Task » Only lines with the string "agent" matter here; gather them from the material below.

——

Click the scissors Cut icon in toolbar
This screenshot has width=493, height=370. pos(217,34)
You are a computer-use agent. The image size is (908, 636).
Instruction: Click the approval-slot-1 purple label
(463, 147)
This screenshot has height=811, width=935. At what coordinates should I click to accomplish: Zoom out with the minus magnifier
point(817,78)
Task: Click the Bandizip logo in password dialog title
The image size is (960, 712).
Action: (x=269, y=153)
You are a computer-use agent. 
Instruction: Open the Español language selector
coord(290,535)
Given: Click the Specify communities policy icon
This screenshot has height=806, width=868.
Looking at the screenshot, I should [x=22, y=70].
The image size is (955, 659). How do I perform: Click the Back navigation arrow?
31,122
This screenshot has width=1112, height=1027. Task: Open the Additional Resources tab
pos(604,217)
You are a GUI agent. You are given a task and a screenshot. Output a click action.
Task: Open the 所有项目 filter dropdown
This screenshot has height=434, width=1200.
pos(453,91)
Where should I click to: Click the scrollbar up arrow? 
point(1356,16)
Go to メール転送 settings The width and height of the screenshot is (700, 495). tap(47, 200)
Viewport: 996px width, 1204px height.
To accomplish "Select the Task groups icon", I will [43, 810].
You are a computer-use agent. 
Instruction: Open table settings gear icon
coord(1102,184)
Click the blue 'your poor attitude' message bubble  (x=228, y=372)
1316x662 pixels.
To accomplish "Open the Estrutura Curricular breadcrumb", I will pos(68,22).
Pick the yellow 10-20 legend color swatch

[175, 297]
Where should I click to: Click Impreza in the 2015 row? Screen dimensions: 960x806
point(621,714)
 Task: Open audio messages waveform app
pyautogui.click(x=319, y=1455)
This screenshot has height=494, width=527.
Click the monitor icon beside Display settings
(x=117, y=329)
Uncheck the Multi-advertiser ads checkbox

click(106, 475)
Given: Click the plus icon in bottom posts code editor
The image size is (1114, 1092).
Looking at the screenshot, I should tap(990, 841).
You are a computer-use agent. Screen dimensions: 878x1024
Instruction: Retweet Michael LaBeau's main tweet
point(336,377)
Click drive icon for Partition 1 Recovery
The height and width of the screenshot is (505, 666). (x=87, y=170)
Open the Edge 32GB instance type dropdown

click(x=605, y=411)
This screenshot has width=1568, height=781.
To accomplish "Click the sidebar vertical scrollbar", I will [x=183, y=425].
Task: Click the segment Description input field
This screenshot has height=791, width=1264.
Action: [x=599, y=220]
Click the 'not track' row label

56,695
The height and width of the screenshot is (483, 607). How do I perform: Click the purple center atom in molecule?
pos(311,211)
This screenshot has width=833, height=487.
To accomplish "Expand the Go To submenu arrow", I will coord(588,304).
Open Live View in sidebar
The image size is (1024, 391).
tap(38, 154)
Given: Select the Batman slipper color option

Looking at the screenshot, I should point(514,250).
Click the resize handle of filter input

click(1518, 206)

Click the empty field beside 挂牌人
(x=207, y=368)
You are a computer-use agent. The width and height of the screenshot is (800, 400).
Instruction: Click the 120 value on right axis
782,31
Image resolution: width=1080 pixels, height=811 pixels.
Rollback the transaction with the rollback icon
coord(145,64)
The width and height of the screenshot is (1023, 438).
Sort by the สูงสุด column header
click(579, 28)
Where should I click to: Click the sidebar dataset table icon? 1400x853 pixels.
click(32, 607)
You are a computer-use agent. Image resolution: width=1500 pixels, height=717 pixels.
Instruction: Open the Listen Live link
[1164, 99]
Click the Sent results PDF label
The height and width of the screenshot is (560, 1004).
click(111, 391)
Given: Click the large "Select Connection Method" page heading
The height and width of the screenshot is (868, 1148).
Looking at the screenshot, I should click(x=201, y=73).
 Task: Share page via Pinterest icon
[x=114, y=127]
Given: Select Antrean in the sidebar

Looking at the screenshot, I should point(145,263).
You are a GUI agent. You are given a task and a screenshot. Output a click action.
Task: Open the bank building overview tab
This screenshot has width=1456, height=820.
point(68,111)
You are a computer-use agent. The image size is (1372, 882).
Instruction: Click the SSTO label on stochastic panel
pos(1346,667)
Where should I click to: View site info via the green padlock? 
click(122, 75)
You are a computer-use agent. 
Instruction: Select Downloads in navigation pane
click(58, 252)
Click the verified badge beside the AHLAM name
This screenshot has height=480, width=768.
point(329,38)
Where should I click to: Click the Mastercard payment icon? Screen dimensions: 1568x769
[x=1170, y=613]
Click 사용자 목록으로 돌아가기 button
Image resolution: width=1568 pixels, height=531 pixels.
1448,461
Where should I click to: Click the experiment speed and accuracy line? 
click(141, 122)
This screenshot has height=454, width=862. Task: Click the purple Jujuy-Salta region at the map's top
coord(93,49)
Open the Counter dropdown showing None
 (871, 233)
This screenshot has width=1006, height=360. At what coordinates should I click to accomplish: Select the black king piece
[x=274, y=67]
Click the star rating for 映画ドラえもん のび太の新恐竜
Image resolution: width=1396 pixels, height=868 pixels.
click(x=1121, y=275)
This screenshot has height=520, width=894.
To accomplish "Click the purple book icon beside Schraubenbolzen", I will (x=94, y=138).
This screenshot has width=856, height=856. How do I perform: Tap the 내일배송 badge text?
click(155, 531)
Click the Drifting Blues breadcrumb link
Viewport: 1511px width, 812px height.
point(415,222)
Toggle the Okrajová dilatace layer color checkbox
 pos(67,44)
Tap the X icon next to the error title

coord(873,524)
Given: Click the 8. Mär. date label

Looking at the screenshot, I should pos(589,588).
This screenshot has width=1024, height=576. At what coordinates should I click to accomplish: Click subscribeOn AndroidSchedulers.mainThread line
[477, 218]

——

Task response »
You are a computer-use agent. The image size is (908, 636).
You are a computer-use agent. 
You are a GUI agent. You are given a task and a screenshot. Output a click action.
You are a computer-use agent. 
You are a computer-use agent. Screen dimensions: 878x1024
You are a computer-use agent. The width and height of the screenshot is (800, 400).
You are a computer-use agent. Image resolution: width=1500 pixels, height=717 pixels.
You are a GUI agent. You are given a task and a screenshot. Output a click action.
You are a computer-use agent. The image size is (1372, 882).
You are a computer-use agent. 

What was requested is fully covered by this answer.